__SOURCE TEXT__.

_ _ _ _

Painful feelings — anxiety, guilt, worry — can drive us to do almost anything for a little relief. Sometimes unconsciously. We may play more video games than we are really happy with, snack even though we’d rather not, or distract ourselves from the discomfort in some other way.

If you have a good friend, they may send you cat clips for cheer.

And that is perfectly reasonable. If we don’t have a working plan for what to do when we feel discomfort, painful feelings become very scary. It then becomes natural to start monitoring how we feel — what we might call anticipatory anxiety.

Maybe we try to keep the discomfort at bay with a cheerful podcast, a feel-good series, or light music.

We may avoid a particular documentary, avoid talking about a particular topic, or avoid going to a part of town that we worry will remind us of the pain. Our energy goes into this worry, and it shrinks our freedom of action.

Others do the opposite.

We may have absorbed the idea that “you should listen to your feelings”. So we try to spend time with them, feel them, meditate with them in mind, stimulate them.

_ _ _ _

__DATA SECTION__.
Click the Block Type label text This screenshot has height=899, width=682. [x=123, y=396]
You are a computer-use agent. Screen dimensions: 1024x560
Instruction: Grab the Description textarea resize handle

_ _ _ _

__JOB A__. Retype the stretch of the passage on painful feelings from "Painful feelings —" through "some other way.".
__JOB B__. The opening sentence of the passage on painful feelings gives examples of such feelings. List each of them.

__EXERCISE SOLUTION A__.
Painful feelings — anxiety, guilt, worry — can drive us to do almost anything for a little relief. Sometimes unconsciously. We may play more video games than we are really happy with, snack even though we’d rather not, or distract ourselves from the discomfort in some other way.

__EXERCISE SOLUTION B__. anxiety, guilt, worry